It's that time of year again; winter not gone yet and spring not come yet. One storm has passed and the next has yet to form. Members and ministers down there in the pit of parliament grumble and mumble, the afternoon drags on, and it gradually becomes clear that nothing of any consequence will ever be said again.
And then, in the exact middle of the afternoon, on the south side of the House of Commons, a soft, yellow light suddenly comes billowing down through the high windows. The whole hall is blessed by this lighting effect; the details on the wooden tracery are picked out in a painterly way, the Speaker looks lordly on his throne, the history and geography of our island kingdom are laid out before us and a great hush descends. The hush is Geoff Hoon talking. Shall we approach and see if we can hear what he is saying? I agree. Let's not.
Mr Hoon spent a good deal of question time fingering his neck, surprised to find it intact. Nicholas Soames, who hasn't been able to finger his own neck for three decades, welcomed him with enormous bonhomie. Mr Soames has no other sort of bonhomie. Mr Soames has no other sort of anything. Mr Soames was "delighted to see him back in such good form after his political Near Death Experience". What was all that about? Politicians will rake up the past. I think the rest of us have moved on.
We had more important things to occupy our attention. Such as: Who is going to be organising the church service in Bayeux for the D-Day commemoration? Alan Howarth seemed to want to know how the veterans were going to get to the church. God almighty man, they've done it before! Just give them a Bren gun and a tin hat each and they'll get to the church all right, with or without their official "photo-ID".
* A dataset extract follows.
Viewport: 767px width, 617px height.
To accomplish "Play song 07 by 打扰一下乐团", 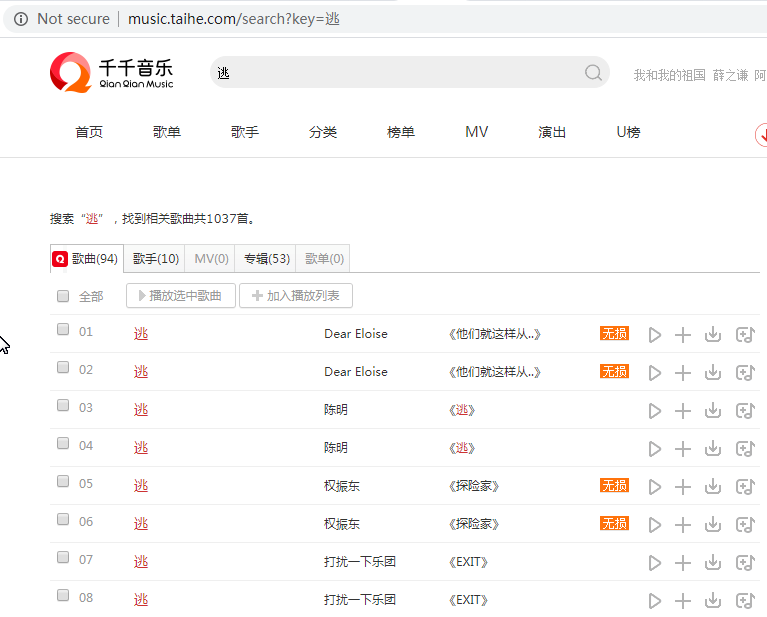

Mr Soames asked: Would the agreement to build our new aircraft carriers be signed by April? The answer to this was that the Tories had plans to cut public spending. Another questioner asked how the "sustainability" of the "interoperability" of British forces in Europe could be maintained when we were 12,000 troops short of full strength? The answer here was that Tories had plans to cut public spending. Keith Simpson brought up the issue of the day. He referred to the delay we'd all observed in the Government's plans to reconstruct Iraq after the war. As we know, this delay directly affected the coalition's ability to restore order and basic services - and indeed, undermines the very idea that we went to war for any humanitarian reasons at all.
Mr Simpson's question asked whether the late preparations for relief were caused by the delay in the Attorney General's opinion that the war was legal. You may have read about this in newspapers. The answer was that Tories had plans to cut public spending.
The Speaker then said: "Order, I expect the Secretary of State to answer the question," and went on, "That wasn't a proper answer."
The Speaker has distinguished himself before on this ground. It was he, remember, who interrupted Gordon Brown in full flow. It was he who told the Prime Minister to stop boring us all with his representation of the Tories' policy. Now he has gone further: he is telling ministers to answer questions properly.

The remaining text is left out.